Set task:
Rewrite the material below, putting "interface agent" in place of every "GUI agent" and keeping the rest unchanged.

Records from a data collection:
◇ ◇ ◇ ◇ ◇ ◇ ◇

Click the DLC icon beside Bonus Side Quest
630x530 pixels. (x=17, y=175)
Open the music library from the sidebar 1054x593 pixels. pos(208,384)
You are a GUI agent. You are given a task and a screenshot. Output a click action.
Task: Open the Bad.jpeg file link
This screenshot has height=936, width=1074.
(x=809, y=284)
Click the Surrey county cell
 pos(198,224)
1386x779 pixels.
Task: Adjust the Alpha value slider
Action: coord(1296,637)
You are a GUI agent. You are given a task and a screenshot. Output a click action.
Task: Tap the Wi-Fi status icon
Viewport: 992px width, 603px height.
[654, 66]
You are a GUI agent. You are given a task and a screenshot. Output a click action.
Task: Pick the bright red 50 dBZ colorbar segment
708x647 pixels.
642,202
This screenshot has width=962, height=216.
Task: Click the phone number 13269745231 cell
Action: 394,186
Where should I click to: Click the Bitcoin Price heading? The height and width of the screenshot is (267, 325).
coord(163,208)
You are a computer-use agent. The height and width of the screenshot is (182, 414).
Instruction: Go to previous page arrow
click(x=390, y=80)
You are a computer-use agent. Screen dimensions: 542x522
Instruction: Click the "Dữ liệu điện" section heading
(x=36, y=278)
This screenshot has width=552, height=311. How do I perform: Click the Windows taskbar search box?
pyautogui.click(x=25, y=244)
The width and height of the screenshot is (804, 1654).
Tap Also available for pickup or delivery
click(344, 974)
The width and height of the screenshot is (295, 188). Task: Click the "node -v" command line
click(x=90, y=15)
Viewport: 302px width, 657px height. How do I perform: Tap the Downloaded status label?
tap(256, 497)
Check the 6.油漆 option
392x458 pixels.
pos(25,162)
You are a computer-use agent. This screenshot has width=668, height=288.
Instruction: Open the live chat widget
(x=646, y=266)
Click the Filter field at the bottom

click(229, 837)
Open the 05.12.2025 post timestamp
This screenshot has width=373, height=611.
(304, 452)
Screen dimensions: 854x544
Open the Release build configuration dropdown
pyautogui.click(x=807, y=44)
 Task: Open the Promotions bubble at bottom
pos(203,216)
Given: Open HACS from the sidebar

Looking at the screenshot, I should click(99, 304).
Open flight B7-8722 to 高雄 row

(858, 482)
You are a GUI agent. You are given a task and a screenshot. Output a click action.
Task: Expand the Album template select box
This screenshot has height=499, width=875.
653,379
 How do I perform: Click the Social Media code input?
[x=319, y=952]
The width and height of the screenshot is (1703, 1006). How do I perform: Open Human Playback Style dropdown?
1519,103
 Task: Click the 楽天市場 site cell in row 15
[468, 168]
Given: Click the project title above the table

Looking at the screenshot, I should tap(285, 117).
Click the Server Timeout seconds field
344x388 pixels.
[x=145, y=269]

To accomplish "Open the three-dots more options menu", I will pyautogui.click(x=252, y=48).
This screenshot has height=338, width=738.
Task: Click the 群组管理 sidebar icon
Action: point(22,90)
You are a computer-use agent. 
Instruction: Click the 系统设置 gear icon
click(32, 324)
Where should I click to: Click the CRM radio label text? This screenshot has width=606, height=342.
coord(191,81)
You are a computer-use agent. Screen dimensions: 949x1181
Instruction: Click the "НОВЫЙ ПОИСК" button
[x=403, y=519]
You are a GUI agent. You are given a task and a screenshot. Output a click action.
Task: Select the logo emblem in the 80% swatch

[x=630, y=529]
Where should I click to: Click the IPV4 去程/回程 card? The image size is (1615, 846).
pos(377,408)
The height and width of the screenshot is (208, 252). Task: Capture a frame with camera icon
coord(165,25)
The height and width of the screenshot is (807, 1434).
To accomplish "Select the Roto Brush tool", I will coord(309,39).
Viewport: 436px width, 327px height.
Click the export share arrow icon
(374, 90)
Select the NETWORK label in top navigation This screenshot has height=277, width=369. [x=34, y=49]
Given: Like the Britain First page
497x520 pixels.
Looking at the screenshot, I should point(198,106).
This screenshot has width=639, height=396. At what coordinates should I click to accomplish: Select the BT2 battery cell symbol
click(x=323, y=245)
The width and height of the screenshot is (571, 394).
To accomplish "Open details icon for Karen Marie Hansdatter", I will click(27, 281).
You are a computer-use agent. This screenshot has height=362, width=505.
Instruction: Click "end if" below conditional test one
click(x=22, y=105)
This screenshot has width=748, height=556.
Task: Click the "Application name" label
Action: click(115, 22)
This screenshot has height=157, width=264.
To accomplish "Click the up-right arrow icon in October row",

◇ ◇ ◇ ◇ ◇ ◇ ◇

Complete response:
Click the DLC icon beside Bonus Side Quest
630x530 pixels. (x=17, y=175)
Open the music library from the sidebar 1054x593 pixels. pos(208,384)
You are a interface agent. You are given a task and a screenshot. Output a click action.
Task: Open the Bad.jpeg file link
This screenshot has height=936, width=1074.
(x=809, y=284)
Click the Surrey county cell
 pos(198,224)
1386x779 pixels.
Task: Adjust the Alpha value slider
Action: coord(1296,637)
You are a interface agent. You are given a task and a screenshot. Output a click action.
Task: Tap the Wi-Fi status icon
Viewport: 992px width, 603px height.
[654, 66]
You are a interface agent. You are given a task and a screenshot. Output a click action.
Task: Pick the bright red 50 dBZ colorbar segment
708x647 pixels.
642,202
This screenshot has width=962, height=216.
Task: Click the phone number 13269745231 cell
Action: 394,186
Where should I click to: Click the Bitcoin Price heading? The height and width of the screenshot is (267, 325).
coord(163,208)
You are a computer-use agent. The height and width of the screenshot is (182, 414).
Instruction: Go to previous page arrow
click(x=390, y=80)
You are a computer-use agent. Screen dimensions: 542x522
Instruction: Click the "Dữ liệu điện" section heading
(x=36, y=278)
This screenshot has width=552, height=311. How do I perform: Click the Windows taskbar search box?
pyautogui.click(x=25, y=244)
The width and height of the screenshot is (804, 1654).
Tap Also available for pickup or delivery
click(344, 974)
The width and height of the screenshot is (295, 188). Task: Click the "node -v" command line
click(x=90, y=15)
Viewport: 302px width, 657px height. How do I perform: Tap the Downloaded status label?
tap(256, 497)
Check the 6.油漆 option
392x458 pixels.
pos(25,162)
You are a computer-use agent. This screenshot has width=668, height=288.
Instruction: Open the live chat widget
(x=646, y=266)
Click the Filter field at the bottom

click(229, 837)
Open the 05.12.2025 post timestamp
This screenshot has width=373, height=611.
(304, 452)
Screen dimensions: 854x544
Open the Release build configuration dropdown
pyautogui.click(x=807, y=44)
 Task: Open the Promotions bubble at bottom
pos(203,216)
Given: Open HACS from the sidebar

Looking at the screenshot, I should click(99, 304).
Open flight B7-8722 to 高雄 row

(858, 482)
You are a interface agent. You are given a task and a screenshot. Output a click action.
Task: Expand the Album template select box
This screenshot has height=499, width=875.
653,379
 How do I perform: Click the Social Media code input?
[x=319, y=952]
The width and height of the screenshot is (1703, 1006). How do I perform: Open Human Playback Style dropdown?
1519,103
 Task: Click the 楽天市場 site cell in row 15
[468, 168]
Given: Click the project title above the table

Looking at the screenshot, I should tap(285, 117).
Click the Server Timeout seconds field
344x388 pixels.
[x=145, y=269]

To accomplish "Open the three-dots more options menu", I will pyautogui.click(x=252, y=48).
This screenshot has height=338, width=738.
Task: Click the 群组管理 sidebar icon
Action: point(22,90)
You are a computer-use agent. 
Instruction: Click the 系统设置 gear icon
click(32, 324)
Where should I click to: Click the CRM radio label text? This screenshot has width=606, height=342.
coord(191,81)
You are a computer-use agent. Screen dimensions: 949x1181
Instruction: Click the "НОВЫЙ ПОИСК" button
[x=403, y=519]
You are a interface agent. You are given a task and a screenshot. Output a click action.
Task: Select the logo emblem in the 80% swatch

[x=630, y=529]
Where should I click to: Click the IPV4 去程/回程 card? The image size is (1615, 846).
pos(377,408)
The height and width of the screenshot is (208, 252). Task: Capture a frame with camera icon
coord(165,25)
The height and width of the screenshot is (807, 1434).
To accomplish "Select the Roto Brush tool", I will coord(309,39).
Viewport: 436px width, 327px height.
Click the export share arrow icon
(374, 90)
Select the NETWORK label in top navigation This screenshot has height=277, width=369. [x=34, y=49]
Given: Like the Britain First page
497x520 pixels.
Looking at the screenshot, I should point(198,106).
This screenshot has width=639, height=396. At what coordinates should I click to accomplish: Select the BT2 battery cell symbol
click(x=323, y=245)
The width and height of the screenshot is (571, 394).
To accomplish "Open details icon for Karen Marie Hansdatter", I will click(27, 281).
You are a computer-use agent. This screenshot has height=362, width=505.
Instruction: Click "end if" below conditional test one
click(x=22, y=105)
This screenshot has width=748, height=556.
Task: Click the "Application name" label
Action: click(115, 22)
This screenshot has height=157, width=264.
To accomplish "Click the up-right arrow icon in October row",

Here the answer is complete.